In response to the palpable hazard that modern lifestyles can be, the Ministries of Health and Education, as well as Sport and Recreation NZ (SPARC) have a three-way understanding about the importance of lifestyle messages.

Tomorrow Professor Norman Sharpe of the National Heart Foundation will be talking about the common underlying causes of cardiovascular disease and type 2 diabetes. The common lifestyle sources of these two conditions are fundamental to current government health policy. The evidence base for addressing improved nutrition and increasing physical activity to simultaneously minimise the impact of heart disease and type 2 diabetes is very sound.
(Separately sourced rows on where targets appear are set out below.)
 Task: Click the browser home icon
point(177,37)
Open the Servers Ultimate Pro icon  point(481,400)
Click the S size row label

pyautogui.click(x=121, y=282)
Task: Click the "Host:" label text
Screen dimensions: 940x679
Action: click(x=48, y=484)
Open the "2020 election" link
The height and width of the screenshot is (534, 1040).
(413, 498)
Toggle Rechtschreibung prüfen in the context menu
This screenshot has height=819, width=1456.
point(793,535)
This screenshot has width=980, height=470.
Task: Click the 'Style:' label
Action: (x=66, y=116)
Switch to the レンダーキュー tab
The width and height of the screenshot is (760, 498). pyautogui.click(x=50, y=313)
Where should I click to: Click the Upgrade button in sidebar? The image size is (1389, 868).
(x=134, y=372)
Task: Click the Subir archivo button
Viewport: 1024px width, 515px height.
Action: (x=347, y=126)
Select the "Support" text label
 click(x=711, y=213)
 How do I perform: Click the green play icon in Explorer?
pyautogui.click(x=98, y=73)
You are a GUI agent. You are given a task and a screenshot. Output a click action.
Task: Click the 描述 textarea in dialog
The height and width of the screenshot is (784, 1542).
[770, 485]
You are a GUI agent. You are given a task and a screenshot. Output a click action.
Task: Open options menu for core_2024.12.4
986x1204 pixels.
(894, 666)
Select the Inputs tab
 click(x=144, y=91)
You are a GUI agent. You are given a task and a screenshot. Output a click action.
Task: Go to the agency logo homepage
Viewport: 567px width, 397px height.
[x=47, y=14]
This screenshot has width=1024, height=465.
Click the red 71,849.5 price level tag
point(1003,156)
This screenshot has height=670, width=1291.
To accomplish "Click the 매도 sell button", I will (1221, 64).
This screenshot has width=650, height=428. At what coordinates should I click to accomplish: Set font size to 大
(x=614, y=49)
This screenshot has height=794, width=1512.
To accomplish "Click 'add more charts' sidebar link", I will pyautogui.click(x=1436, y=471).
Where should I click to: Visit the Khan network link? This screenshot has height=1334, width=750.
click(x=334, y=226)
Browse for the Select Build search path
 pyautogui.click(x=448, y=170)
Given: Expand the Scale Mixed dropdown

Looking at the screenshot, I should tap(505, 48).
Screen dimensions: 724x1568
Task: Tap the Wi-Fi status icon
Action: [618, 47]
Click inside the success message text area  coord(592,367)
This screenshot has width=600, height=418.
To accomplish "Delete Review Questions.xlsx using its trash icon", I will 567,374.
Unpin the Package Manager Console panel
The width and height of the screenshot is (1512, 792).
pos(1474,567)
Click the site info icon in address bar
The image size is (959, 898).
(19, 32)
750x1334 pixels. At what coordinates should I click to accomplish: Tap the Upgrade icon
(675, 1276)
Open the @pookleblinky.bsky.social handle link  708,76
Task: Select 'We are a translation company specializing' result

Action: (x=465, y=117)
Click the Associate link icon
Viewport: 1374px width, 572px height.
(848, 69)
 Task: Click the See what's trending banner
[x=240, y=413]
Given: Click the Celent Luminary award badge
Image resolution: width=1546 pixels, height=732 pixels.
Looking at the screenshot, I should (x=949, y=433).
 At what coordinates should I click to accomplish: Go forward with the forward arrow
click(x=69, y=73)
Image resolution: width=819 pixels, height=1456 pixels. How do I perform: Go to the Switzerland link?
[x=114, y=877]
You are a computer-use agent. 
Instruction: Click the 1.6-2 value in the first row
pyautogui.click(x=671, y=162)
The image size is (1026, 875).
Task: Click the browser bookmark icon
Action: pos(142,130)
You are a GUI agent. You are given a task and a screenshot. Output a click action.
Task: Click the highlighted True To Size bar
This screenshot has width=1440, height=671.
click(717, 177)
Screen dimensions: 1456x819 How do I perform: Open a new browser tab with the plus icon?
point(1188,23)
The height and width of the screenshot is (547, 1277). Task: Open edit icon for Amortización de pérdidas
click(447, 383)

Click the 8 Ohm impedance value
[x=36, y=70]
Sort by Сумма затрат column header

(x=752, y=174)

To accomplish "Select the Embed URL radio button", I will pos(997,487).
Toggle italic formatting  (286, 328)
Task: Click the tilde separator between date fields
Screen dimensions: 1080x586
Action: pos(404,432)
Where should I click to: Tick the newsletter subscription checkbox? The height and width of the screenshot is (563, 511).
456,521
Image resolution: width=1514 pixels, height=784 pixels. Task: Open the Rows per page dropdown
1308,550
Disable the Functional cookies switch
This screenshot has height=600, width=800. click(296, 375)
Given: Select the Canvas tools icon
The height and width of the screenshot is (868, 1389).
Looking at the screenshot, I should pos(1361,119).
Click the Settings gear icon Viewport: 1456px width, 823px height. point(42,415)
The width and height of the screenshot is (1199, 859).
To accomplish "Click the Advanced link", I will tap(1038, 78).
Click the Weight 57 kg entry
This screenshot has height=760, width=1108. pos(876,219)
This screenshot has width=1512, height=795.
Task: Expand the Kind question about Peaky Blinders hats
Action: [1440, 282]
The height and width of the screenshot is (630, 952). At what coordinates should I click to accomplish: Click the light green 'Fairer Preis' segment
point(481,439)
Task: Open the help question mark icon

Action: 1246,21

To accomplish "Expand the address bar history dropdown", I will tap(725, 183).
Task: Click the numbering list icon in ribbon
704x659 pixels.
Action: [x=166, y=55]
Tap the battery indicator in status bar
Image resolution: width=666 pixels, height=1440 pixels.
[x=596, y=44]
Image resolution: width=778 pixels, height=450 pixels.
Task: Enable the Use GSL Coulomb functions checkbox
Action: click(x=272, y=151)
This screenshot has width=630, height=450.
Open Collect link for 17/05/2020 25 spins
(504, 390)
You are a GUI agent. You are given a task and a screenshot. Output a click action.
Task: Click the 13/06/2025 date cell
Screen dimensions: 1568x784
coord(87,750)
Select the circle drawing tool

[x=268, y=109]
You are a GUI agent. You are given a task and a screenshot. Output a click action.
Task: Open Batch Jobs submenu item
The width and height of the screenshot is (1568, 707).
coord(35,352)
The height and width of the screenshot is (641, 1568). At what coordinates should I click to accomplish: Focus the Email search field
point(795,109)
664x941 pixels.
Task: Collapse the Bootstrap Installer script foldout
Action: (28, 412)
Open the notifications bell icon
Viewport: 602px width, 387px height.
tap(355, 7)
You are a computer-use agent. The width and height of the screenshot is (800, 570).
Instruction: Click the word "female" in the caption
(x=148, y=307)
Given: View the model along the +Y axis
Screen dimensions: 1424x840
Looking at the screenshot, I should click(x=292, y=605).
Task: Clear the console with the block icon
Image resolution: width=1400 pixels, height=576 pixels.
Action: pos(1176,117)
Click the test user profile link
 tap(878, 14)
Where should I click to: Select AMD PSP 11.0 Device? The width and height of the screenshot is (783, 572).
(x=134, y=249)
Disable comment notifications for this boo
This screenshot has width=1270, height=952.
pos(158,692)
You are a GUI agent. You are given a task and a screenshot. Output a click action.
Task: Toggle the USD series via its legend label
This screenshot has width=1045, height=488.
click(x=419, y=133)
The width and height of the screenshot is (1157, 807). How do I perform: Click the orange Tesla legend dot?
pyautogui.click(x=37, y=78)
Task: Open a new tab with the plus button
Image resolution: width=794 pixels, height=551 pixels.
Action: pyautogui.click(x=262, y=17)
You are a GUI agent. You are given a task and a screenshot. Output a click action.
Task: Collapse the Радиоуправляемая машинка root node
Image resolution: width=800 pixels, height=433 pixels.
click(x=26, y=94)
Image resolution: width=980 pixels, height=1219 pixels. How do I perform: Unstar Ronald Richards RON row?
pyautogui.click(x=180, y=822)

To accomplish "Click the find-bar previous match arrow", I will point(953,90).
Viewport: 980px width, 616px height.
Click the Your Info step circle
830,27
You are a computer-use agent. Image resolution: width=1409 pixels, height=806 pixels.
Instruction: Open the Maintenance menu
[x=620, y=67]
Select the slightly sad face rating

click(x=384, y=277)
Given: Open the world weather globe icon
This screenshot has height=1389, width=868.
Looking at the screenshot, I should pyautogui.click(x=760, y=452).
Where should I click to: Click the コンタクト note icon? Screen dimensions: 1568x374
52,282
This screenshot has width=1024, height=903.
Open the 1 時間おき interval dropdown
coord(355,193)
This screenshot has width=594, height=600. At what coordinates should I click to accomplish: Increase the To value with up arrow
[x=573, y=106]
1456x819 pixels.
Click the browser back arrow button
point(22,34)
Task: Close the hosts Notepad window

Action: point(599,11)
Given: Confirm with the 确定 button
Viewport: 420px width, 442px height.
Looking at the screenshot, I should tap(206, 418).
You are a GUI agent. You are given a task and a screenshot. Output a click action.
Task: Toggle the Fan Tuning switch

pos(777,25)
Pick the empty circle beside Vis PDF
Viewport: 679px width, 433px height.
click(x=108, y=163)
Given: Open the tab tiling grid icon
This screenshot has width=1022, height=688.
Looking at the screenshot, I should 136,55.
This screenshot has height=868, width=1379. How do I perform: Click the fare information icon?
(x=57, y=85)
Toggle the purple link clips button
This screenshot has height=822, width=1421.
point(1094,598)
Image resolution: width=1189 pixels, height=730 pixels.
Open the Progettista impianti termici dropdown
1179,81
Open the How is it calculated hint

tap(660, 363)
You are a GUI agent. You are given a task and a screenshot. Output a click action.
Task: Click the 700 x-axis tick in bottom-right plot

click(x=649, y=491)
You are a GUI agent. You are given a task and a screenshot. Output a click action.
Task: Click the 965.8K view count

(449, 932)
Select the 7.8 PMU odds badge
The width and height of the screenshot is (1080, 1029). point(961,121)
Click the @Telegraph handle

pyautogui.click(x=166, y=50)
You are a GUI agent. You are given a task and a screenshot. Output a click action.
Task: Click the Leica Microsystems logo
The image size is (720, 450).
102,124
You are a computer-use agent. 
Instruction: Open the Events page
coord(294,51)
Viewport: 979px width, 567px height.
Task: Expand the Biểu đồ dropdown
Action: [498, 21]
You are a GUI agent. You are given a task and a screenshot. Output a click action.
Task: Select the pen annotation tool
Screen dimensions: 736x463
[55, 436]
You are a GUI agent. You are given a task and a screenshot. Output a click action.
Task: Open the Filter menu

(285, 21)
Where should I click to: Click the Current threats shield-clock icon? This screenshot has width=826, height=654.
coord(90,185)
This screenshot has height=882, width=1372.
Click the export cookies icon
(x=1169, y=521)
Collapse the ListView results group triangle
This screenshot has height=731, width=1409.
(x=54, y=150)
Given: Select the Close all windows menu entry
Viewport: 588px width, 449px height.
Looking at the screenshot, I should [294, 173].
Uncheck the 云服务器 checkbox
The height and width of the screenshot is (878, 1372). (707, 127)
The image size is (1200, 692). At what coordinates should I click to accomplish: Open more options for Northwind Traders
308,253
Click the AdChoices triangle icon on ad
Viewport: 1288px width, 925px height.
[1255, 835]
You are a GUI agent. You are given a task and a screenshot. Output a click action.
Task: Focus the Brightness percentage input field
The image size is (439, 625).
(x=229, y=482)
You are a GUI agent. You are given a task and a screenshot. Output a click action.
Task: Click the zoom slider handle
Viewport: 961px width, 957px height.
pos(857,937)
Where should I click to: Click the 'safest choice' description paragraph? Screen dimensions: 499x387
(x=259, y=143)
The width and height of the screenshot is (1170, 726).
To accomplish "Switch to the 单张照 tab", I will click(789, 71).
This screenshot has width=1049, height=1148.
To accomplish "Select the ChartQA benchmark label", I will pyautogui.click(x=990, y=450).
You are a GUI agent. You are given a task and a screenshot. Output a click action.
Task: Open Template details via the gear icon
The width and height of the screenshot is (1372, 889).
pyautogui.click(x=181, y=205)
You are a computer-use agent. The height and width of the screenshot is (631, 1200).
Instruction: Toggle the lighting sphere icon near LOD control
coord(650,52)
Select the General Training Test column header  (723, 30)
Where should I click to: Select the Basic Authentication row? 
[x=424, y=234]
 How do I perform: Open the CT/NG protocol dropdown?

Genuine community-level support must be there to help positive lifestyle changes. Healthier food choices, an environment conducive to physical activity, and the support of peers, are all essential in the lives of people with both types of diabetes.

Type 1 diabetes can’t be prevented, but it is crucial that it is well managed. Managing diabetes means better health, as well as saving vital health resources. Some simple self-management interventions – like looking at insulin adjustment – can improve quality of life within a year. Interventions like this show a 25 per cent reduction in overall complications. Costs associated with hospitalisation and other expensive health care can also be minimised through good management.

The 'Get Checked' programme is intended to bolster individual's management techniques. This free annual check for people diagnosed with diabetes ensures that potential problem areas – like eye and foot circulation, blood pressure and kidney function – are monitored, so trouble areas can be addressed as early as possible.

This conference is focusing on effective ways of managing existing diabetes. Confidence and knowledge, both in the early stages after diagnosis and continually as the condition evolves, are paramount to maintaining good levels of health. I wish you all well and thank you again for this invitation.